U.S. citizen Natalie Jaresko served as Ukrainian Finance Minister from 2014 to 2016. She was conveyed Ukrainian citizenship but under U.S. law was not required to relinquish her American citizenship. She currently serves as the executive director of the Financial Oversight and Management Board for Puerto Rico. Jaresko was not the only foreigner to serve in the government of President Poroshenko. Others included Lithuanian citizen Aivaras Abromavicius, who served as the Economy Minister and Georgian national Aleksandre Kvitashvili, who served as Health Minister. From 2004 to 2005, French citizen Salome Zurabishvili served as the Foreign Minister of Georgia in Saakashvili’s administration.
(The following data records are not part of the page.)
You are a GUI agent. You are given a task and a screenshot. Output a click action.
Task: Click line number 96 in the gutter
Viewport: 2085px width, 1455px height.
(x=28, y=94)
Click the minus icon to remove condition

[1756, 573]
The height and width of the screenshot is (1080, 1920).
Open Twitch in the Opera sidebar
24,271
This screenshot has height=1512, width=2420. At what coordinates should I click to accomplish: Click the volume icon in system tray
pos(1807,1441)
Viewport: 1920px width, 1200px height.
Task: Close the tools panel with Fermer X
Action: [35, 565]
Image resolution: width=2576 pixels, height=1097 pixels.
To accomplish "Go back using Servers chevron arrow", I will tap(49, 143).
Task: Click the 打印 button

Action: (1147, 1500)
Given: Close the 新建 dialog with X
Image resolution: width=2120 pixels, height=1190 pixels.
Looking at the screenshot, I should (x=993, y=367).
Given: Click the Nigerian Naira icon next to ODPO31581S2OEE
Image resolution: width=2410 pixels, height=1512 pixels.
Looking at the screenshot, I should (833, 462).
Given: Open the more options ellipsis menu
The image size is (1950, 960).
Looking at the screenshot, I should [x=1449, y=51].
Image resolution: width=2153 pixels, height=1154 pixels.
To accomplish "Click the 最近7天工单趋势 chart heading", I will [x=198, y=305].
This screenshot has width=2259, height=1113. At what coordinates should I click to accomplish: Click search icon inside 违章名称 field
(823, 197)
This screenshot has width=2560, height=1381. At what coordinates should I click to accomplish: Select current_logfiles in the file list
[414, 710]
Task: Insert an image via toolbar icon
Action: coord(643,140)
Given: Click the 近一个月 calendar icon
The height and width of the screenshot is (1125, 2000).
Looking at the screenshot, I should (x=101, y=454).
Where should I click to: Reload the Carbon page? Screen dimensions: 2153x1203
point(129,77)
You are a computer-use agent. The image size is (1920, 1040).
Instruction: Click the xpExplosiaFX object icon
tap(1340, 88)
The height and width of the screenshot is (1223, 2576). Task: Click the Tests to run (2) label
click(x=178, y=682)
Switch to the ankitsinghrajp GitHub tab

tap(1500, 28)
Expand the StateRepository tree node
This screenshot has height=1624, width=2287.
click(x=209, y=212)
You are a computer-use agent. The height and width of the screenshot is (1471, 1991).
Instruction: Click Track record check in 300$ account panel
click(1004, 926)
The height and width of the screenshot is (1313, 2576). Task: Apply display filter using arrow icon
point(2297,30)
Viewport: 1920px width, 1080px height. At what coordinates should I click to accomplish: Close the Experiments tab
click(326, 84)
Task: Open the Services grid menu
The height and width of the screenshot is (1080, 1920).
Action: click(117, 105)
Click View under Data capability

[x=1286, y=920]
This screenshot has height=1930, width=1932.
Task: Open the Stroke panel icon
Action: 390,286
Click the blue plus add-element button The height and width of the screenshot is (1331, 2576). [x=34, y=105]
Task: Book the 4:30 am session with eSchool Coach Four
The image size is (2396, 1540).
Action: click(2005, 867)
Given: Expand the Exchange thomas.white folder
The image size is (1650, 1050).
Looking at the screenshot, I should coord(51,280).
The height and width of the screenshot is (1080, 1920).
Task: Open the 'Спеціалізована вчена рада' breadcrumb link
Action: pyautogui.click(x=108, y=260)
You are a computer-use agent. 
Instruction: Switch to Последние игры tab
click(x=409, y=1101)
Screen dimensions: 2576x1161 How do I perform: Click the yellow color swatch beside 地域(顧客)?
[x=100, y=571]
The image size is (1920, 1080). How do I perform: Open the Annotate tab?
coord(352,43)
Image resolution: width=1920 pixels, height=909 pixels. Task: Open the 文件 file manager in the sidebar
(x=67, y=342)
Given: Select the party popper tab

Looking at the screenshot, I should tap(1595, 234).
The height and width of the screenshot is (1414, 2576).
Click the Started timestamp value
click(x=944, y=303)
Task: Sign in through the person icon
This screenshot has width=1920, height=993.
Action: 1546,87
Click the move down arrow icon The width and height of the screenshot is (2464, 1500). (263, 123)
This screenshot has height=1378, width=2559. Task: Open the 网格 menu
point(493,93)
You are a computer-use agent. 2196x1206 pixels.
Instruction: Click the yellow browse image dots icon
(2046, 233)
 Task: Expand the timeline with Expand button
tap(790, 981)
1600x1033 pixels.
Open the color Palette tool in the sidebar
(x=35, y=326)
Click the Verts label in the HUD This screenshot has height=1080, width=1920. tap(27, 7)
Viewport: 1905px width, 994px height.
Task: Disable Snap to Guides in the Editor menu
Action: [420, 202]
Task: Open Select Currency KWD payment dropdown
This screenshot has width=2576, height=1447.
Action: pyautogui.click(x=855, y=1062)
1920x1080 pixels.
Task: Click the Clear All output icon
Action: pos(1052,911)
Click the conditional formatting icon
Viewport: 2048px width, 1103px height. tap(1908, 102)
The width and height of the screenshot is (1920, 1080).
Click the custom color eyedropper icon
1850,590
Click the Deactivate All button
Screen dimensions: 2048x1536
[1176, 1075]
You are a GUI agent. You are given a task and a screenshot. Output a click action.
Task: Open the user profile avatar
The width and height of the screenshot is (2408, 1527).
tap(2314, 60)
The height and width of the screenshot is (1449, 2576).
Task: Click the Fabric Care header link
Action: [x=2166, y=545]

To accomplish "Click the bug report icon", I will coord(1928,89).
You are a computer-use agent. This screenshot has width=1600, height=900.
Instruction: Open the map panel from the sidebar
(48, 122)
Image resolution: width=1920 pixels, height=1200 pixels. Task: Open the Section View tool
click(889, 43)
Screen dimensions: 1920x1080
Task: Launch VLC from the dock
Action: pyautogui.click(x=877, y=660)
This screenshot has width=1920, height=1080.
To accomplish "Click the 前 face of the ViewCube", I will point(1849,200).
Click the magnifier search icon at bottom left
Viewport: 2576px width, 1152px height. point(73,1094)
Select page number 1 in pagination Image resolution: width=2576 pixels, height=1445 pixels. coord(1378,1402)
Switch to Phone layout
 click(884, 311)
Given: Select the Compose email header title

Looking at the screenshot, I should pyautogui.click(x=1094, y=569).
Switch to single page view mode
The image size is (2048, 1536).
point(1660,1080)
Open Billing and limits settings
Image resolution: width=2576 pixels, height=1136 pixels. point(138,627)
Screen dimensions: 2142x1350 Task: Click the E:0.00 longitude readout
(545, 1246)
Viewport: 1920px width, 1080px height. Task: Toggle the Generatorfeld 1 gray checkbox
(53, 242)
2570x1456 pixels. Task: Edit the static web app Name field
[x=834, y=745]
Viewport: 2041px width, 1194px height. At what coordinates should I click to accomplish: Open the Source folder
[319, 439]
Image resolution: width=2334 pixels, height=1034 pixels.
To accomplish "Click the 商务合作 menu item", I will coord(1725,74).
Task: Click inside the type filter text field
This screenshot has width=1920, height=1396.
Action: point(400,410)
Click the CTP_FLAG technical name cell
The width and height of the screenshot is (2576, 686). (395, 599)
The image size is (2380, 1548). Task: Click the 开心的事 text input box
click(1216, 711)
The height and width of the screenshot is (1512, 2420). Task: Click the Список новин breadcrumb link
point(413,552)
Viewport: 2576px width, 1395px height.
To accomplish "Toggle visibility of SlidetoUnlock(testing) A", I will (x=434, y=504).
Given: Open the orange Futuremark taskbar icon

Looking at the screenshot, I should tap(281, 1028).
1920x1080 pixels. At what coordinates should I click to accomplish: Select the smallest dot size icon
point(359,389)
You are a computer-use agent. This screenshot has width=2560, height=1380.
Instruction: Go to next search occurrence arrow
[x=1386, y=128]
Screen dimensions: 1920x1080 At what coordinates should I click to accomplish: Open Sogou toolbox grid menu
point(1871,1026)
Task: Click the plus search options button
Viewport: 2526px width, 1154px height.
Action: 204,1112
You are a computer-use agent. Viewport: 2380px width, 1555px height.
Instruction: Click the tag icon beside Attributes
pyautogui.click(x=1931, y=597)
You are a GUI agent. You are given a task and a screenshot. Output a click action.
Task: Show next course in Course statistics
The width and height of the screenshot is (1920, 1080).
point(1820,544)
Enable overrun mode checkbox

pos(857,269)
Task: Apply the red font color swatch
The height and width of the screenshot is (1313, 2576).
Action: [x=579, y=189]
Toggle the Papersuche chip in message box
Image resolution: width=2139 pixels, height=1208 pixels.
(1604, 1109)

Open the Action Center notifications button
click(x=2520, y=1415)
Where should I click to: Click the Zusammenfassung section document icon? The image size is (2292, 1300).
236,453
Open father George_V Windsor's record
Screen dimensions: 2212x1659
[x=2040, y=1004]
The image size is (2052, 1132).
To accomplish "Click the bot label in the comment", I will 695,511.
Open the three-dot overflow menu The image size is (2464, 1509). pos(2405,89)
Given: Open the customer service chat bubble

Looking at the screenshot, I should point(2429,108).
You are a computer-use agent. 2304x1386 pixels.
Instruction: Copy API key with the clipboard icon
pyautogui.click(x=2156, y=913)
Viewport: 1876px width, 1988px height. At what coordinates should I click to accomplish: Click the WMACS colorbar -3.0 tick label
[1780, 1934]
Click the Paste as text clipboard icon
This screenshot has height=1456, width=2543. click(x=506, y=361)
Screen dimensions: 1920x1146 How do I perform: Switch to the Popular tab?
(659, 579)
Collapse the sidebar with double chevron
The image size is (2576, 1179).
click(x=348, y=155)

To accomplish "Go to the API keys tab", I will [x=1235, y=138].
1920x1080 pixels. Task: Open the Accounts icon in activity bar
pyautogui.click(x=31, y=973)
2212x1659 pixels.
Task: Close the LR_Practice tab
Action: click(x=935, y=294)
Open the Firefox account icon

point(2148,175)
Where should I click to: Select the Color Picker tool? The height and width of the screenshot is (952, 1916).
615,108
There were always suspicions about the U.S. citizenship status of Cook Islands Prime Minister Tom Davis, a Harvard graduate who conducted “medical research” for the U.S. armed forces and the NASA space agency.
Liberian President Ellen Johnson-Sirleaf was also a citizen of Germany. Right-wing 2016 U.S. Republican presidential candidate Ted Cruz, who was born in Canada, belatedly renounced his Canadian citizenship in 2015 after it became a campaign issue. California Republican Governor Arnold Schwarzenegger retained his Austrian citizenship while serving in office. The current leader of the Conservative Party of Canada, Andrew Scheer, is also a U.S. citizen. The former Governor General Michaëlle Jean, whose represented Queen Elizabeth as head of state, was also a citizen of France. While the head of Canada’s New Democratic Party, Thomas Mulcair also held French citizenship.
Australian Deputy Prime Minister and leader of the right-wing National Party Barnaby Joyce was forced to resign his post in 2017 after a court discovered that he was, in fact, a citizen of New Zealand. Joyce’s election to the Parliament was invalidated. Australian law does not permit foreign citizens to hold office. Joyce renounced his New Zealand citizenship and he successfully ran again for Parliament. After his election, he was allowed to resume the post of deputy prime minister.
The nationality that Ivory Coast president Alassane Ouattara was not eligible to serve as either prime minister or president resulted in a 2002 judicial decision that conferred Ivorian citizenship on Ouattara and permitted him to run for president of the Ivory Coast. Ouattara was eventually successful in being elected president but his opponents maintain that he still is ineligible to be president because he was born in Burkina Faso and held Burkinabe citizenship. The complaints about Ouattara being a Burkinabe Muslim immigrant has resulted in sectarian violence between the Muslims of the north and Christians of the south.
As so-called “populist” leaders of the right call for enhanced immigration controls and tighter border security, it is both ironic and hypocritical that so many of them are willing to hold high political office in foreign countries while maintaining dual or multiple passports.